Plus de 70 % de toutes les Porsche jamais construites roulent encore dans le monde. Sur les routes suisses, près de 30 000 voitures de sport homologuées en provenance de Zuffenhausen circulent aujourd’hui.

Ce n’est pas très étonnant, la Suisse étant connue pour sa forte concentration de Porsche par rapport à d’autres marchés européens. Porsche et la Suisse – ce lien-là est aussi ancien que les premières voitures de sport montées à Gmünd, en Autriche, en 1948. Au tout début de la marque Porsche, les amis suisses de la maison jouèrent un rôle décisif, qui aboutit au premier contrat d’importation le 5 avril 1951. Une voiture de sport à moteur central, numéro de châssis 356-001, qui obtint l’autorisation de circuler du gouvernement de Carinthie le 8 juin 1948, fut vendue le jour même comme pièce unique à l’entrepreneur suisse Rupprecht von Senger. Qui s’empressa de s’assurer les droits de prévente sur les cinq premières voitures de sport afin de les importer en Suisse. Par la suite, l’hôtelier et concessionnaire Bernhard Blank vendit les voitures de sport à des clients suisses, avant que l’AMAG, en mars 1951, ne commence à en assurer la distribution exclusive. Avec la création de la société Porsche Suisse SA, en 2008, la filiale du groupe succéda à l’AMAG et gère depuis officiellement l’intégralité de l’importation et de la commercialisation des véhicules Porsche, pièces détachées et accessoires compris.

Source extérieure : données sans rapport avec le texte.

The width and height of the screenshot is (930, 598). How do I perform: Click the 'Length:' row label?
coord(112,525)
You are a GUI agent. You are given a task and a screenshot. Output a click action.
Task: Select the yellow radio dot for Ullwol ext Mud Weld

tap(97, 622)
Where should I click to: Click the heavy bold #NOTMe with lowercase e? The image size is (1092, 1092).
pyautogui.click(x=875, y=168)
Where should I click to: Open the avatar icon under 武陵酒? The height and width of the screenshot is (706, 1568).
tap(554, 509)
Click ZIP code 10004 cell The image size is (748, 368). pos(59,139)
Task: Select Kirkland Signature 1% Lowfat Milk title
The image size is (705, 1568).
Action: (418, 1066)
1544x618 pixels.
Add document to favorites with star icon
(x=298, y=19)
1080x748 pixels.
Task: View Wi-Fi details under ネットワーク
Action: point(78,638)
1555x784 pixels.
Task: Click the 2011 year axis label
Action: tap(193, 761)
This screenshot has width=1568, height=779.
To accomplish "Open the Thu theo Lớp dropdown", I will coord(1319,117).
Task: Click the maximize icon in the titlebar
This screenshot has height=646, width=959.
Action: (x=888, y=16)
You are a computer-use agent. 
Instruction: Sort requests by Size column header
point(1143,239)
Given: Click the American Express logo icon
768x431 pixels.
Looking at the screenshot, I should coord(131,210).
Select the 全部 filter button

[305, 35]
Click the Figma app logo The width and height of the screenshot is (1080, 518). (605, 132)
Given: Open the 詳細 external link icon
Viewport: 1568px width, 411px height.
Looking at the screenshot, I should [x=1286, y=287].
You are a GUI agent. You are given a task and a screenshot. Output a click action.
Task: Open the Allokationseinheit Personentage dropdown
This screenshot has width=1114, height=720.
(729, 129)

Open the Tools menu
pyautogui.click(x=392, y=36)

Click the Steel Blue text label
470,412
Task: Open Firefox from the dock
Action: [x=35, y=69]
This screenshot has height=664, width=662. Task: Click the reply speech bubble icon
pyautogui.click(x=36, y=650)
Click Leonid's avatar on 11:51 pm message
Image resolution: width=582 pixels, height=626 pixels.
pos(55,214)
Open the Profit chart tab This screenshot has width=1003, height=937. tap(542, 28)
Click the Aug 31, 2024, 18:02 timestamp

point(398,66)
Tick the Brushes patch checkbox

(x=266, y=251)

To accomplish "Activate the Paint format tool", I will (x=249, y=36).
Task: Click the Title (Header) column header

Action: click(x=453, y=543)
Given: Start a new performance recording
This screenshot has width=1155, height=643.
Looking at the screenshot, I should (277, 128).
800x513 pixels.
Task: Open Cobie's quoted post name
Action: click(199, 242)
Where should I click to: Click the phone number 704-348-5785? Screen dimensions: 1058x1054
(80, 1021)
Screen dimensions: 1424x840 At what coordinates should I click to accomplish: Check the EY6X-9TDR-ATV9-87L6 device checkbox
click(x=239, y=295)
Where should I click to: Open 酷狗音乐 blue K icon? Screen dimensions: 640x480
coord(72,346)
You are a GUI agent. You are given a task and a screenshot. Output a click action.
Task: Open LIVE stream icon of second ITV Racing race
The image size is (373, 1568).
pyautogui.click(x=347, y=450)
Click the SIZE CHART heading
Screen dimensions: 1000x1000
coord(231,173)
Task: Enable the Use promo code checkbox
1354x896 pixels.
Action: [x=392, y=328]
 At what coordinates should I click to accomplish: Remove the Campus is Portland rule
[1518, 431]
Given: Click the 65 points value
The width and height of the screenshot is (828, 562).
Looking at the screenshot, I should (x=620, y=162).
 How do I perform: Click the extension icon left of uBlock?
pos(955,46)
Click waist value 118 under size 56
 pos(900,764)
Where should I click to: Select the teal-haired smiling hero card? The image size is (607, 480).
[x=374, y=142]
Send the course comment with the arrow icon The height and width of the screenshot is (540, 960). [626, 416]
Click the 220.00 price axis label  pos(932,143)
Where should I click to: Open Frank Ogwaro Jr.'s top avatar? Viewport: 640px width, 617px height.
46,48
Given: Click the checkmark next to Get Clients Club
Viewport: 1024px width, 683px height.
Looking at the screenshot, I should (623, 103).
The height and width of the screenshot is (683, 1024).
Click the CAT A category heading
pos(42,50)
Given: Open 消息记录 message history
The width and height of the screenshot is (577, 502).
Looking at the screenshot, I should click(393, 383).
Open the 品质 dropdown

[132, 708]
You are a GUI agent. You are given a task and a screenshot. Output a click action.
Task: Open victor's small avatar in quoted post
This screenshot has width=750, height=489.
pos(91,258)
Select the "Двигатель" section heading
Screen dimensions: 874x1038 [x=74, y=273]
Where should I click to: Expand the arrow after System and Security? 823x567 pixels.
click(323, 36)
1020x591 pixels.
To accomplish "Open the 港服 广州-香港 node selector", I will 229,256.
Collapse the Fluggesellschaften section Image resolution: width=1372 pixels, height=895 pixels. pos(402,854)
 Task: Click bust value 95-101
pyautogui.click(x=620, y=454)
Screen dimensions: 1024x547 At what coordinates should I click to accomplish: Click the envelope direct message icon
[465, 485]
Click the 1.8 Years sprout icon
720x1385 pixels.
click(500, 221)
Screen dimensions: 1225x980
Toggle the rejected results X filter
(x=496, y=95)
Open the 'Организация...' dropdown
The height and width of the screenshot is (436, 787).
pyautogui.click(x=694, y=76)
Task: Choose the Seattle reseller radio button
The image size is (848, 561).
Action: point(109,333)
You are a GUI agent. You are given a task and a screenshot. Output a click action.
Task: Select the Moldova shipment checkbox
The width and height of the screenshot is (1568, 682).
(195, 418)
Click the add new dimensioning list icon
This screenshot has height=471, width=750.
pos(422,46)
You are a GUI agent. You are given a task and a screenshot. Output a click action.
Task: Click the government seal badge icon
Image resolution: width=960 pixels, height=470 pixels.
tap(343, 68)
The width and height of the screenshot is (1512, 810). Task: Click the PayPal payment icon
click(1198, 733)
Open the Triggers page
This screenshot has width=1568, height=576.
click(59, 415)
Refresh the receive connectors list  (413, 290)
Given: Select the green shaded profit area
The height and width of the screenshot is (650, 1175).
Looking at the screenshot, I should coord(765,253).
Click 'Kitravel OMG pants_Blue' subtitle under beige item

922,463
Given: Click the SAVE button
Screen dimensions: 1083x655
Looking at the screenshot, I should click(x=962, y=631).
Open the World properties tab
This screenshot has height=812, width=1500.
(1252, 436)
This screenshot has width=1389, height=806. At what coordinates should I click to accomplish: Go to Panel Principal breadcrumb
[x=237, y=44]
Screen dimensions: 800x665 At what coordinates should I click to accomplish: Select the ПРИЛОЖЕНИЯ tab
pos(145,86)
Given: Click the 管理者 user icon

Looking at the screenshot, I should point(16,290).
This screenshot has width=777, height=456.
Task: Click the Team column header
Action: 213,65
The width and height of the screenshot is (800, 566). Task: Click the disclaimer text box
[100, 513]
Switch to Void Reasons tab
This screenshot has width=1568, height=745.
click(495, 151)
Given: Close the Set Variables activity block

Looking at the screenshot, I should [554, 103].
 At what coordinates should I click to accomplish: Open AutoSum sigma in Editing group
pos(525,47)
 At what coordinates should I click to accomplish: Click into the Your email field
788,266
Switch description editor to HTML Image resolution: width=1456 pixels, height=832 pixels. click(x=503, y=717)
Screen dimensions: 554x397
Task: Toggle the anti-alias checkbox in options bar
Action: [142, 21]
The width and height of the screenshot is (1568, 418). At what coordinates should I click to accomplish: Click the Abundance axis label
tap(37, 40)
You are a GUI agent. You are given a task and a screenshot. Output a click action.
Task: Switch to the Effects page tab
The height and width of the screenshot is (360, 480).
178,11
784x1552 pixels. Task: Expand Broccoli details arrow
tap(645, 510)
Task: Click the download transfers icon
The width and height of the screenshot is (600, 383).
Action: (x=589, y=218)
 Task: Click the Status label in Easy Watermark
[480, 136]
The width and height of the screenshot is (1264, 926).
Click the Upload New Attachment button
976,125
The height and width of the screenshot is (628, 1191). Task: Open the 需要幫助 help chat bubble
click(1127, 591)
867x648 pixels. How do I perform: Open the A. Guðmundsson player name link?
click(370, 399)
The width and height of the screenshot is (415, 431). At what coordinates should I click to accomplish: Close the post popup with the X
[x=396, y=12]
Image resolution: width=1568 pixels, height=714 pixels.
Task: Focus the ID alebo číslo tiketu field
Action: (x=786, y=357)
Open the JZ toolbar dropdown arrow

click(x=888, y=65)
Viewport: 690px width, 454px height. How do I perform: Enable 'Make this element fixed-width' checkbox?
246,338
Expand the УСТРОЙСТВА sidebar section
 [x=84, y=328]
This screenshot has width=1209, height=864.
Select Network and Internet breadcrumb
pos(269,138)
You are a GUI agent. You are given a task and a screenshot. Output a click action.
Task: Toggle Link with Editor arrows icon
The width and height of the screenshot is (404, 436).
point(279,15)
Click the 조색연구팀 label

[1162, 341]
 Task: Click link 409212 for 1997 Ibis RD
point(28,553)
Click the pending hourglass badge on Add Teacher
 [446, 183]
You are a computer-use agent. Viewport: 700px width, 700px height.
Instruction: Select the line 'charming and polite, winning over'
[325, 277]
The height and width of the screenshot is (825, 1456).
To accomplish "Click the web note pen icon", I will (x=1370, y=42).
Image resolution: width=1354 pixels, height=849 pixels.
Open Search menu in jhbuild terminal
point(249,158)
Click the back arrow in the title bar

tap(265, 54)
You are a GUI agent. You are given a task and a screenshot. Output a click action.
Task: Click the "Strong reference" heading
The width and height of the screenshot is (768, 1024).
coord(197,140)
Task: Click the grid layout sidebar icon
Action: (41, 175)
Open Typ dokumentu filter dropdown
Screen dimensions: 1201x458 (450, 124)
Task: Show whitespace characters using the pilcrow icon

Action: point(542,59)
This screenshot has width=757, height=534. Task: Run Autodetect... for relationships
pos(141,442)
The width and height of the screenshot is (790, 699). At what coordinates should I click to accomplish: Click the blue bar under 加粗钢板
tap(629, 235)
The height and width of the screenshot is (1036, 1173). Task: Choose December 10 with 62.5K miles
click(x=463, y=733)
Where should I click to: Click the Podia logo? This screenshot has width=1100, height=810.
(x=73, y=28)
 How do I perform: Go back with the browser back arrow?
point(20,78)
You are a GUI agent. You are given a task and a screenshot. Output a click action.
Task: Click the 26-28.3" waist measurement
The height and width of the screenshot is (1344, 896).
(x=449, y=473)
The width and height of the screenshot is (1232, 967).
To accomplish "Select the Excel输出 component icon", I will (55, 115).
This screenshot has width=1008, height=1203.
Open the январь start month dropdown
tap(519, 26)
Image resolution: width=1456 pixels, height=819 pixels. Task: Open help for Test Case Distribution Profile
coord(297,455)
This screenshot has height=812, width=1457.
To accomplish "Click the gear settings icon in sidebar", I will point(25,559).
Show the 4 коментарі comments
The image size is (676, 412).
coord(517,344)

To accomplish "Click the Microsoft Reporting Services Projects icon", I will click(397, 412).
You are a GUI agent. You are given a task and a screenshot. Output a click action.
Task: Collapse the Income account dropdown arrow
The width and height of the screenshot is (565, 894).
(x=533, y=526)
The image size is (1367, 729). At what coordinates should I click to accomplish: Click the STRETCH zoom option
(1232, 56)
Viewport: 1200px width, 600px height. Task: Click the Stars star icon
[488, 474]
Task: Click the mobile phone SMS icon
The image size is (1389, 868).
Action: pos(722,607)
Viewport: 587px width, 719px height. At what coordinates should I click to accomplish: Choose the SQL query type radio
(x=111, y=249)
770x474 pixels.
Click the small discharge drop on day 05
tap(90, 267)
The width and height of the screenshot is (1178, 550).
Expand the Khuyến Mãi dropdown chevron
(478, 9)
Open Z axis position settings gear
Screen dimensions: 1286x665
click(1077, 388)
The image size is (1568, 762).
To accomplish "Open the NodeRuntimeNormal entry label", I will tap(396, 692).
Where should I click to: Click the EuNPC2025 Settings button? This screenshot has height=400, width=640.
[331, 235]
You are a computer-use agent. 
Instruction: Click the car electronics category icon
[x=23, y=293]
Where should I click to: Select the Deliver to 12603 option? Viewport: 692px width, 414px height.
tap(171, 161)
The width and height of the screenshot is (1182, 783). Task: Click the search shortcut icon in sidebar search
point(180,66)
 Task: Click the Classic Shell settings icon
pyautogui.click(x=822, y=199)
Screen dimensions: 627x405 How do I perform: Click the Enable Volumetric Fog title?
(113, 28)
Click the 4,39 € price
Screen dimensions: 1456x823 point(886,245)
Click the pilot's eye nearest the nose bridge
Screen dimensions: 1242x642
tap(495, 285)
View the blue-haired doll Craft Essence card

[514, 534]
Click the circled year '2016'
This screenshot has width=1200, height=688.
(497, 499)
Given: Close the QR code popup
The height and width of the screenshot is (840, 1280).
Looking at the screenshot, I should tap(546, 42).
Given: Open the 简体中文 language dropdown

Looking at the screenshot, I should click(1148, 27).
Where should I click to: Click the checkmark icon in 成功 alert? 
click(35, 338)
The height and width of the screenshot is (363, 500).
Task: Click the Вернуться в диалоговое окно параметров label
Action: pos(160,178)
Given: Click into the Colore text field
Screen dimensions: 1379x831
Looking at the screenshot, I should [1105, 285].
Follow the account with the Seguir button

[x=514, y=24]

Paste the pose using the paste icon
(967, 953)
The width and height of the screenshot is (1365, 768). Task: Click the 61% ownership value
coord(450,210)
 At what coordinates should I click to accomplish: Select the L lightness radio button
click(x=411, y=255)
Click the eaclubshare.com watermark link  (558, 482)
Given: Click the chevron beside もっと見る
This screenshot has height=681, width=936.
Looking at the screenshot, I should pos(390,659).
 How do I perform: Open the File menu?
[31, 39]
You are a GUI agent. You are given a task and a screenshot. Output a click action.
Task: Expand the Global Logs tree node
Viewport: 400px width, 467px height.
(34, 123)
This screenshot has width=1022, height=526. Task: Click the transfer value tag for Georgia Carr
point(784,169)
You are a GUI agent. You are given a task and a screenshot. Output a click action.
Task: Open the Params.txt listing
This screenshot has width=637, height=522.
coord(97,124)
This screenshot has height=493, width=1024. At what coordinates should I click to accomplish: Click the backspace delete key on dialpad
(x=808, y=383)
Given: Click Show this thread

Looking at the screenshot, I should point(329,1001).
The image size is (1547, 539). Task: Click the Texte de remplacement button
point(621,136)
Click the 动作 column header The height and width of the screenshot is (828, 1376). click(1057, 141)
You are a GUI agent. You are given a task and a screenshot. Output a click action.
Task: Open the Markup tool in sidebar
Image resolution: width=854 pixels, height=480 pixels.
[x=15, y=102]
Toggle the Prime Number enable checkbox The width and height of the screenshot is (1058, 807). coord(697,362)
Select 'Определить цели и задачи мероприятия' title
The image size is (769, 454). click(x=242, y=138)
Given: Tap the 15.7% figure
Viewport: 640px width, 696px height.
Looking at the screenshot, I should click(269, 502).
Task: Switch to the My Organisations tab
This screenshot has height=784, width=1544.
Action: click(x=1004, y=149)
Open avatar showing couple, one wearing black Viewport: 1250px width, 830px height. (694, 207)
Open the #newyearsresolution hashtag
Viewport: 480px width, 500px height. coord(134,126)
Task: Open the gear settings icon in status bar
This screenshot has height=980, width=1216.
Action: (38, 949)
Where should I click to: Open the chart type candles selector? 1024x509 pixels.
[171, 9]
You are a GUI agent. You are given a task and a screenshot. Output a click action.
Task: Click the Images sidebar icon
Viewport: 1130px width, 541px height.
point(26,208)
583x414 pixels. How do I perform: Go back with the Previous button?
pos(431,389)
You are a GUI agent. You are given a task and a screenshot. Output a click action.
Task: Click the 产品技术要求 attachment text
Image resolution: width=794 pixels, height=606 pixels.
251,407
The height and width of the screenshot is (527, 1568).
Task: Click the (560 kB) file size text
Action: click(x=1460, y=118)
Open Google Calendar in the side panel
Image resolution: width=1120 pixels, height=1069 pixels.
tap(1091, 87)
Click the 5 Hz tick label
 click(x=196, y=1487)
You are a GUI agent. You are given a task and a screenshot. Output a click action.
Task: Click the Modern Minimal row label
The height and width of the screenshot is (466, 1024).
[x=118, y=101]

La Suisse a toujours joué un rôle de précurseur en matière de modèles classiques. La Confédération est un paradis pour les oldtimers – avec très exactement 71 806 voitures de collection répertoriées en septembre 2013, détenues par environ 30 000 propriétaires. De nombreux collectionneurs possèdent deux à trois voitures. Pour bénéficier du statut de « vétéran », un véhicule doit avoir au moins 30 ans. Si l’on ne prend en compte que les Porsche immatriculées jusqu’en 1984, 3 075 voitures de sport appartenant à des collectionneurs suisses figurent parmi les oldtimers, avec des modèles allant de la 356 à la 911 en passant par la 944. Par rapport au marché actuel qui représente une part d’environ 1 %, la proportion de Porsche classiques de plus de 30 ans est quatre fois plus élevée. Or ces petits bijoux ont besoin d’être entretenus.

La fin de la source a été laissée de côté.